The number of spot-forming cells was significantly increased in TB patients compared with non-TB patients and healthy adults. However, the quantitative results of T SPOT. TB assays overlapped considerably between TB patients and those who did not have TB. Therefore, T SPOT.TB should be limited in routine clinical practice to establish or exclude a diagnosis of TB because the assay is not able to distinguish active TB from latent TB16. Tuberculin reactivity caused by BCG vaccination generally wanes over the time. Unfortunately, there is no reliable method currently available to distinguish a positive TST reaction from a natural mycobacterial infection. However, reactions with an induration of more than 20 mm are not likely caused by BCG17. This study showed that there was a good positive correlation between the number of spot-forming cells and the size of the induration for both the T SPOT.TB and the TST in all participants. We believe that this phenomenon represents the immune response of subjects who were exposed to M. tuberculosis.
It may be argued whether the participants in this study were appropriate in terms of the routine clinical practice and the community-based setting. Five (8.1%) of the healthy adults had a past history of TB. We did not reorganize the admitted patients according to immune status. The TST was performed on all healthy adults but not on all TB and non-TB patients. However, the sputa of 5 healthy adults with a past history of TB did not yield any microbiological evidence of TB. There were no significant differences in the positive rates for the TST and T SPOT.TB assay according to underlying conditions and comorbidity, which were likely due to the small sample size. Considering that previous domestic studies have reported a positive TST rate (≥10 mm of induration) ranging from 66.7% to 78% among active TB patients and from 21.4% to 51% among subjects with a low risk of TB9,10, we believe that the participants in our study did not deviate much from our clinical and community setting and did not affect the outcome of this study.

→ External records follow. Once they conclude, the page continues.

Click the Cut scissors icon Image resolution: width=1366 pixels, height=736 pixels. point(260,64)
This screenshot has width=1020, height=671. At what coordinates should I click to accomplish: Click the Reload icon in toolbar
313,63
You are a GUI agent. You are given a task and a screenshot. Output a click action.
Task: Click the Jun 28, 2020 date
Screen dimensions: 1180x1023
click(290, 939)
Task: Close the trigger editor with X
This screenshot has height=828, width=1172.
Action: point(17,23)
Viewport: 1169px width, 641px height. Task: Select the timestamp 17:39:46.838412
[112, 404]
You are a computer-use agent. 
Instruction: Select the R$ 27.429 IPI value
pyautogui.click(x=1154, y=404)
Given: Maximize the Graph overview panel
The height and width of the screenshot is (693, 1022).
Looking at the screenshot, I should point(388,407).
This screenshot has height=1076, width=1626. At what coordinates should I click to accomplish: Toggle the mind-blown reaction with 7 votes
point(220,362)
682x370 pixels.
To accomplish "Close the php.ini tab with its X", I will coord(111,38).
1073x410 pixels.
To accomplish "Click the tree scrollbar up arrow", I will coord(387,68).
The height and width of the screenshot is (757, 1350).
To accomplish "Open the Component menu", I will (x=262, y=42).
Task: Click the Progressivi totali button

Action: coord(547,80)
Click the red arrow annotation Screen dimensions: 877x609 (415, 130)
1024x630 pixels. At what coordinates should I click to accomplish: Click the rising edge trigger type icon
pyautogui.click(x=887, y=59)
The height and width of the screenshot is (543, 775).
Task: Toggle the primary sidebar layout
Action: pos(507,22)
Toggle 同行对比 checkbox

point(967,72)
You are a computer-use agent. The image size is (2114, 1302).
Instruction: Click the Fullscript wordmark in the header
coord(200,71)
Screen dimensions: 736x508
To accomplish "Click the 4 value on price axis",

In conclusion, the relatively high sensitivity and negative predictive value of the T SPOT.TB assay, which is based on the TB-specific antigens ESAT-6 and CFP-10, make it a useful clinical tool for the diagnosis and exclusion of active TB. However, the test results should be very cautiously interpreted for patients with a past history of TB, fibrotic TB scars visible on chest X-ray and old ages because many of these factors yield false positive T SPOT.TB assays results in clinical practice and community-based settings. This is especially true in areas with an intermediate burden of TB and considerable prevalence of latent TB.
The authors would like to thank the volunteers who agreed to participate in this study.